彼女はいろんな人から頼られているし、実績もある。インターンで私に見せた未来を変える姿は記憶に新しい。
初めは笑わない人だなって思ってたけど…よく見れば優しい表情するし不機嫌なときは眉間に2ミリだけシワが寄る。
個性の使い方もプロお墨付き。体術だってMCMAPというアメリカかどこかの対人格闘術極めてて、デクくんも押さえつけちゃうし。

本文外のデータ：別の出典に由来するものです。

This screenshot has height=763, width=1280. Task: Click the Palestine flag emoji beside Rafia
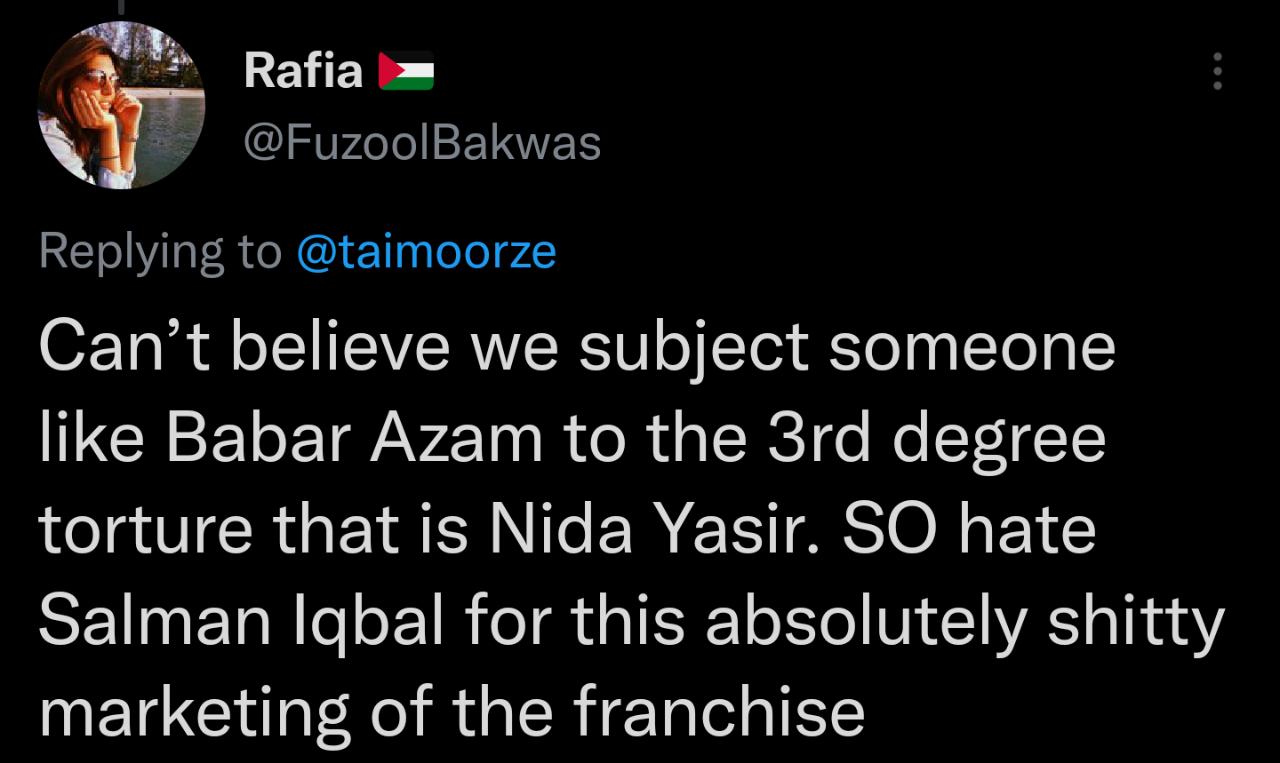(406, 71)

頭も良いし判断力や思い切りもある。派手な個性じゃないけど自分のできることでヒーローをしている。
「凄いなぁ」
「そんなことないよ」
「あっ、口に出て……た…?」
「うん、インターンの辺りからね」
ほとんどじゃん!何やってんだ、もぅ。恥ずかしいなぁ、日直の日誌進まんわ。
ちょうど飯田くんの席に座ってこちらを凝視してくる環心さんは何だか楽しそう。
「ちょっと面白がっとるやろ」
「ふふ、かわいいなぁって」
かわっ!?淡く微笑んだ環心さんにそれ言われても自信なくなるだけやってば。
そういえば、彼女とこうして一対一で話すのは初めてかもしれない。一度、聞いておきたい事があったんだ。

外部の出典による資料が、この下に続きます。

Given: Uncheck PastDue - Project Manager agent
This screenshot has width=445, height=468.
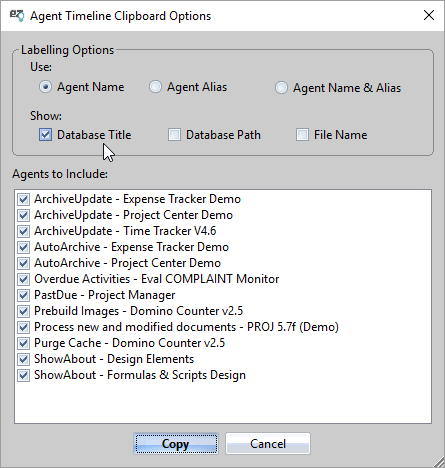Looking at the screenshot, I should [x=23, y=295].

「環心さんのヒーローになるきっかけって、デクくんなんやろ?」
「そうだよ。彼がヒーローになるって言ってて、幼心に支えてあげたいって思ったのが始まり」
「支えるかぁ」
「で、一番近くで支えるなら私もヒーローにならなきゃなって。今はヒーローたちを支えるヒーローになるのが私の将来設計」
私と同じだ。彼女が以前個性事故で小さくなったときにも同じだなと思った。
子どものころ、初めてヒーローを見たとき皆の笑顔が目に入ったのを覚えている。そして皆を笑顔にするヒーローは辛いとき誰が守るんだろう?って。
あ、私がそうなればいいんだ。
「私も…ヒーローを救けるヒーロー、なりたい」
「一緒だね」
「うん、一緒だ」
頑張る姿を近くで見てきて、この人を支えたい。守ってあげたい……そんな気持ちを抱かざるを得ない。何ていうんやろ、庇護欲?ちゃうな、相乗効果で高め合って、そして…んー難しいなぁ。
「麗日さん百面相してる」
「へッ?いやこれはちゃうくて!」
「まぁいずみたいなベビーフェイスだと余計に大丈夫か?みたいなとこあるよね」
「そう!それ!でもむっちゃ頑張っててぇえええ???!また口に出しとった?!!」
「いや、なんとなく」
してやられた、策士やったわ。まともに話して自分のペース作れるなんて思っとったらアカン。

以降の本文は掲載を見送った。